Prophylaxe hat seit der Gründung des ersten CERTs eine sehr große Bedeutung: Ist doch die Vermeidung eines Vorfalls in der Regel viel wirtschaftlicher als das Aufräumen danach. CERT-Advisories und das Verteilen der Patch-Hinweise durch Hersteller sind gute Beispiele, die nicht infrage gestellt werden. Doch es gibt letztlich keine tiefschürfenden Untersuchungen, wie und warum solche Dienste wirklich effektiv sind. Festzustellen bleibt nur, dass viele Advisories so lange ungelesen bleiben, bis es zu spät ist – es gibt allzu oft eine signifikante Lücke zwischen der Veröffentlichung guter und sinnvoller Informationen und der Entscheidung, diese Informationen auch zu nutzen.

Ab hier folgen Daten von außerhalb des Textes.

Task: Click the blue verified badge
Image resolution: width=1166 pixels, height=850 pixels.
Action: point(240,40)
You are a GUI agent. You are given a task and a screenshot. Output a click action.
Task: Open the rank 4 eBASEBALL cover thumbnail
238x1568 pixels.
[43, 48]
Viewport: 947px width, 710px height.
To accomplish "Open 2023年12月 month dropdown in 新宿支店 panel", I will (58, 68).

Menschen lernen aus Fehlern. Dies bedeutet jedoch gleichzeitig, dass für einen Lerneffekt zunächst etwas schiefgehen muss, wozu es in der IT-Sicherheit eher selten an Gelegenheit mangelt. Sehr oft bleibt jedoch dann nur die Erkenntnis: "Wir hätten das verhindern können!" oder "Wir haben ja immer schon gesagt, ..."
Wo Wissen und erkannte Fakten aber konsequent nicht umgesetzt werden, da weist das auf ein systematisches Problem hin, wie Organisationen lernen und mit Wissen umgehen. Denn es reicht nicht aus, wenn zwar einzelne IT-Sicherheitsverantwortliche oder Systemadministratoren Wissen besitzen, aber Organisationsprozesse dieses nicht nutzen oder schlicht versagen, sobald beispielsweise die entsprechende Person im Urlaub ist.

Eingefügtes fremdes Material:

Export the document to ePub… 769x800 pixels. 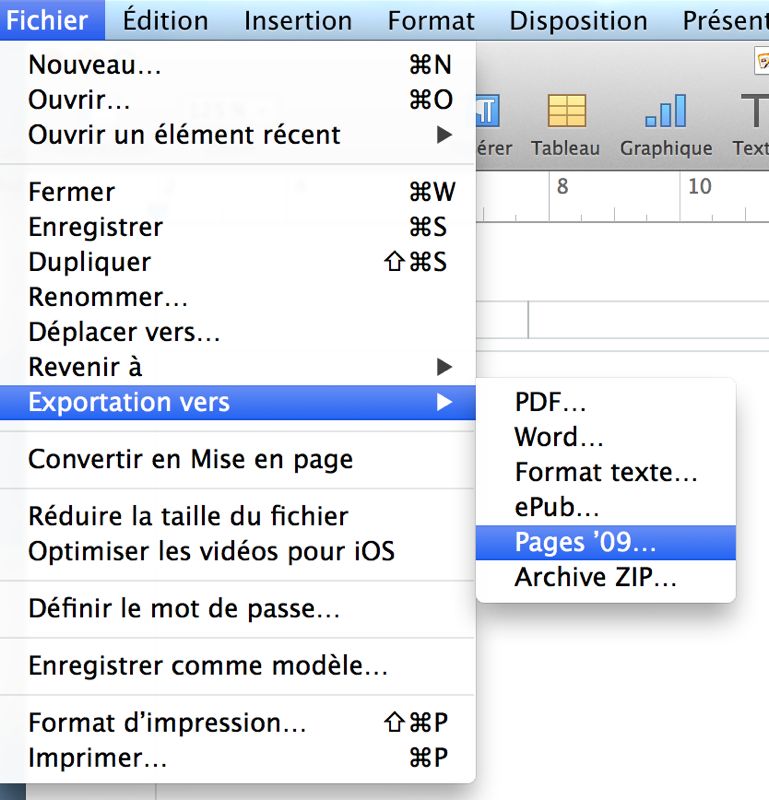(557, 507)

Im Lernmodell von Huber [2] gibt es vier Phasen des Lernens, in denen mehr oder weniger Probleme auftreten können. Insgesamt bewirkt dies, dass die Menge der Informationen, die letztendlich langfristig in einer Organisation verankert – gelernt – wird, immer weiter abnimmt. Nehmen wir CERT-Advisories als Beispiel:
Folgt man dieser Betrachtung, dann ergeben sich klare Ansatzpunkte, die Organisationen – aber auch CERTs – nutzen können, um einen besseren Lerneffekt zu erzielen. Hier geht es ganz klar um die Nachhaltigkeit der Dienstleistung, und wie diese verbessert werden kann.

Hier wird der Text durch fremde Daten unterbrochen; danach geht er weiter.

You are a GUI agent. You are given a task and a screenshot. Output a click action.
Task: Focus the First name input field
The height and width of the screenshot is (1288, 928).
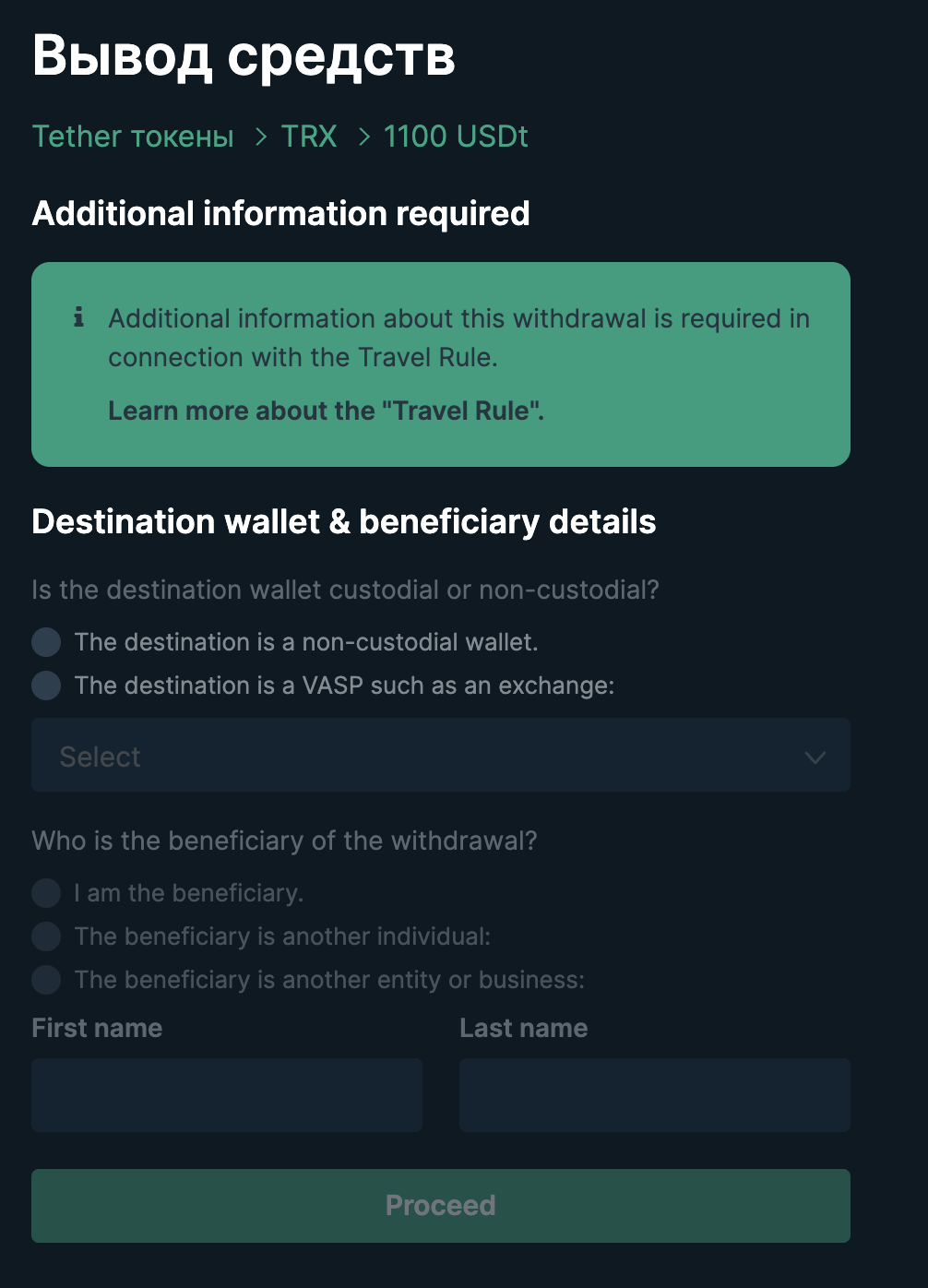[x=227, y=1095]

Die <kes>-Rubrik CERT News berichtet über aktuelle Entwicklungen aus dem Umfeld von Computer Emergency bzw. Security Incident Response Teams (CERTs/CSIRTs). Betreuer dieser Kolumne ist Klaus-Peter Kossakowski ( www.kossakowski.de), der bereits ab 1992 mit dem Aufbau des ersten CERTs in Deutschland betraut und bis Juni 2005 Vorsitzender des internationalen Dachverbands FIRST ( www.first.org) war.
Ansetzen sollte man bei den erkannten Schwachstellen in den einzelnen Phasen: Mitunter kann es sogar vorkommen, dass eine bestimmte Phase gar nicht vorliegt oder kaum ausgeprägt ist. Besonders kritisch ist beispielsweise bei CERT-Advisories eine langfristige Verankerung des gewonnenen Wissens innerhalb der empfangenden Organisation. Dies ist nur durch die Institutionalisierung vieler Prozesse zu erreichen. Alle Advisories in einem Verzeichnis des E-Mail-Systems abzulegen heißt eben noch lange nicht, dass die in einem bestimmten Advisory vorhandenen Informationen auch genutzt werden, wenn ein neues System aufzusetzen ist. Hierzu sind andere Mechanismen notwendig, die aufgebaut, trainiert und durch Werkzeuge unterstützt werden müssen.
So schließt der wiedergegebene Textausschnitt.